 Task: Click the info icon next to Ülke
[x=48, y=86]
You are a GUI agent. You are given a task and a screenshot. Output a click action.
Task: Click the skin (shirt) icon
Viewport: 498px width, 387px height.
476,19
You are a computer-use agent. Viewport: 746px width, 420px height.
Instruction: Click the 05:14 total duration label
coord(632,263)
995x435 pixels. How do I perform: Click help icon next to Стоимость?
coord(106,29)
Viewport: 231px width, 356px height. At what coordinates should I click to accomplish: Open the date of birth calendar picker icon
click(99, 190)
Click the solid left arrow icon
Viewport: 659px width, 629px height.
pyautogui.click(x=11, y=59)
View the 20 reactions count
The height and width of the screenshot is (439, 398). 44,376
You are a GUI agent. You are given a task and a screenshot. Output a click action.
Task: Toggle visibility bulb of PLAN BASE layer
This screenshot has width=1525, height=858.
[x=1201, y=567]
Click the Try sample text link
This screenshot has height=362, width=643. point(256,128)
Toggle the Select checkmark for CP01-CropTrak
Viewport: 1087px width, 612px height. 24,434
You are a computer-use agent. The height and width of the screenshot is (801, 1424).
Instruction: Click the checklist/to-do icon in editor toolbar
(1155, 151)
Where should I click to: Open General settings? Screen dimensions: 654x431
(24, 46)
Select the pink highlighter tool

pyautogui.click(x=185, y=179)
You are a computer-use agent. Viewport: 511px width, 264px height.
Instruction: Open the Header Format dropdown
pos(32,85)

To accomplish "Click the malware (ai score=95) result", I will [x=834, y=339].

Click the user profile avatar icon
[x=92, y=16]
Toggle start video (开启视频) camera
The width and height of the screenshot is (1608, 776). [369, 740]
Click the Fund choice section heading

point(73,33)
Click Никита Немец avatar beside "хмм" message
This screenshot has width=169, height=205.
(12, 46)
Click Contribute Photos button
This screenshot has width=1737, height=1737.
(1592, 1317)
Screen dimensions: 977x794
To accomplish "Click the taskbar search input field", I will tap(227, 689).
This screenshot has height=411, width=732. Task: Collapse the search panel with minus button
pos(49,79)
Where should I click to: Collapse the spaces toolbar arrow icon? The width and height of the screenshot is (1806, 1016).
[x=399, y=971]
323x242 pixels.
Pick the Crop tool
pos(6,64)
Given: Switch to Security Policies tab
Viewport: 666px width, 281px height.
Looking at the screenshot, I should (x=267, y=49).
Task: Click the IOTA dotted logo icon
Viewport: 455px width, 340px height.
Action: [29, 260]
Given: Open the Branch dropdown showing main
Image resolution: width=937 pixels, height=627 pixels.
.....
**WHAT IS BEING ASKED**
Rewrite the records from the line with "You are a computer-use agent. The" up to and including the line with "will tap(227, 689).", putting "Display settings" in place of "General settings" and keeping everything else the same.

**FINAL ANSWER**
You are a computer-use agent. The height and width of the screenshot is (801, 1424).
Instruction: Click the checklist/to-do icon in editor toolbar
(1155, 151)
Where should I click to: Open Display settings? Screen dimensions: 654x431
(24, 46)
Select the pink highlighter tool

pyautogui.click(x=185, y=179)
You are a computer-use agent. Viewport: 511px width, 264px height.
Instruction: Open the Header Format dropdown
pos(32,85)

To accomplish "Click the malware (ai score=95) result", I will [x=834, y=339].

Click the user profile avatar icon
[x=92, y=16]
Toggle start video (开启视频) camera
The width and height of the screenshot is (1608, 776). [369, 740]
Click the Fund choice section heading

point(73,33)
Click Никита Немец avatar beside "хмм" message
This screenshot has width=169, height=205.
(12, 46)
Click Contribute Photos button
This screenshot has width=1737, height=1737.
(1592, 1317)
Screen dimensions: 977x794
To accomplish "Click the taskbar search input field", I will tap(227, 689).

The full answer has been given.